On February 14, 2006, the ASBP held a hearing regarding American Novelties, and on March 10, 2006, the agency issued findings and conclusions of law stating that American Novelties sold pseudoephedrine to customers in suspicious transactions and failed to report said transactions as required under Arkansas law.*fn1 Additionally, the ASBP denied American Novelties' application for licence renewal and imposed a $188,000 penalty against the business. Docket entry #16, Ex. A. On April 7, 2006, American Novelties filed a petition in state court seeking judicial review of the ASPB's decision. Docket entry #16, Ex. B.

■ EXTRACTED ENTRIES:
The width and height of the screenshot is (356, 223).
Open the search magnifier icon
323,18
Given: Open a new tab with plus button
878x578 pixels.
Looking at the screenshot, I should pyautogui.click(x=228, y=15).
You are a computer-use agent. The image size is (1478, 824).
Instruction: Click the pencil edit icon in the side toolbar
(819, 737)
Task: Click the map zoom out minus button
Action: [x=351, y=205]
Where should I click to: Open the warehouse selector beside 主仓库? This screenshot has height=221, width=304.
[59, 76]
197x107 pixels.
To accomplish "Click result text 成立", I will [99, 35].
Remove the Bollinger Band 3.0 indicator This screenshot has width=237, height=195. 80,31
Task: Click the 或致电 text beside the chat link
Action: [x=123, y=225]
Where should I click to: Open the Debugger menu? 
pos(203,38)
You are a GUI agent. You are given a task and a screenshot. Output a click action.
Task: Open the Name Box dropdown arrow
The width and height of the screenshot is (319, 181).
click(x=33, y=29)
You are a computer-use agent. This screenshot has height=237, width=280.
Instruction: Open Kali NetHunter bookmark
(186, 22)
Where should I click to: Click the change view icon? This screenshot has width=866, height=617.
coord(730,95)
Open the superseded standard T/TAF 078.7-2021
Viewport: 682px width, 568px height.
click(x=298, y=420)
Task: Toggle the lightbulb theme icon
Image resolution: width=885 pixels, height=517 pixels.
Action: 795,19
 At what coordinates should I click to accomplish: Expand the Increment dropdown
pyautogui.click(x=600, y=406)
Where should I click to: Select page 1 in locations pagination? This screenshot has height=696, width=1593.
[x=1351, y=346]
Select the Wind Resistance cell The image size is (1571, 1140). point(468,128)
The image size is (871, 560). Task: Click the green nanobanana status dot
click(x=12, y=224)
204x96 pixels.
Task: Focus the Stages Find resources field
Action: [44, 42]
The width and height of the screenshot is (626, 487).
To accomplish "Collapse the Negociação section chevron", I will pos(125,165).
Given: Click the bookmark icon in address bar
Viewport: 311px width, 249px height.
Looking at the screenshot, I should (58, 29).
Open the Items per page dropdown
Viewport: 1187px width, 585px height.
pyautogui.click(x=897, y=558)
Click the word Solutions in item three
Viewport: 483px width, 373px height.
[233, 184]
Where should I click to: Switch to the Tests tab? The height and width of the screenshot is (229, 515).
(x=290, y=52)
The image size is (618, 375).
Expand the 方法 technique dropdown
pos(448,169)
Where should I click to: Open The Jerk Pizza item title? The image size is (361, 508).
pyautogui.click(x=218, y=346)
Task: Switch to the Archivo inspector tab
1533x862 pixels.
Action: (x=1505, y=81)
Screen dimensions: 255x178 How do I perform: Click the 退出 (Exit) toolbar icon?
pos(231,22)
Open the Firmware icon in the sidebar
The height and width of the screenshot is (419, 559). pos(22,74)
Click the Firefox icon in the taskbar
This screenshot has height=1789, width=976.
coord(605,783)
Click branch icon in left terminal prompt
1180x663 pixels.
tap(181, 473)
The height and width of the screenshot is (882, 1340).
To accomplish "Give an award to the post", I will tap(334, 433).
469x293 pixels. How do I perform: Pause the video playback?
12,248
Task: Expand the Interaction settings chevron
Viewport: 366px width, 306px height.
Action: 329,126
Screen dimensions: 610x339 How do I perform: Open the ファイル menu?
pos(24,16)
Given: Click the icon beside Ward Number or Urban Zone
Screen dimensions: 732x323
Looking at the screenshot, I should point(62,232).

■ DIRECTION A: List every date given in the American Novelties passage.
■ DIRECTION B: Reproduce the American Novelties passage from "On February 14, 2006, the" up to and including "#16, Ex. B.", putting "fine" in place of "penalty".

■ FULL OUTPUT A: February 14, 2006; March 10, 2006; April 7, 2006

■ FULL OUTPUT B:
On February 14, 2006, the ASBP held a hearing regarding American Novelties, and on March 10, 2006, the agency issued findings and conclusions of law stating that American Novelties sold pseudoephedrine to customers in suspicious transactions and failed to report said transactions as required under Arkansas law.*fn1 Additionally, the ASBP denied American Novelties' application for licence renewal and imposed a $188,000 fine against the business. Docket entry #16, Ex. A. On April 7, 2006, American Novelties filed a petition in state court seeking judicial review of the ASPB's decision. Docket entry #16, Ex. B.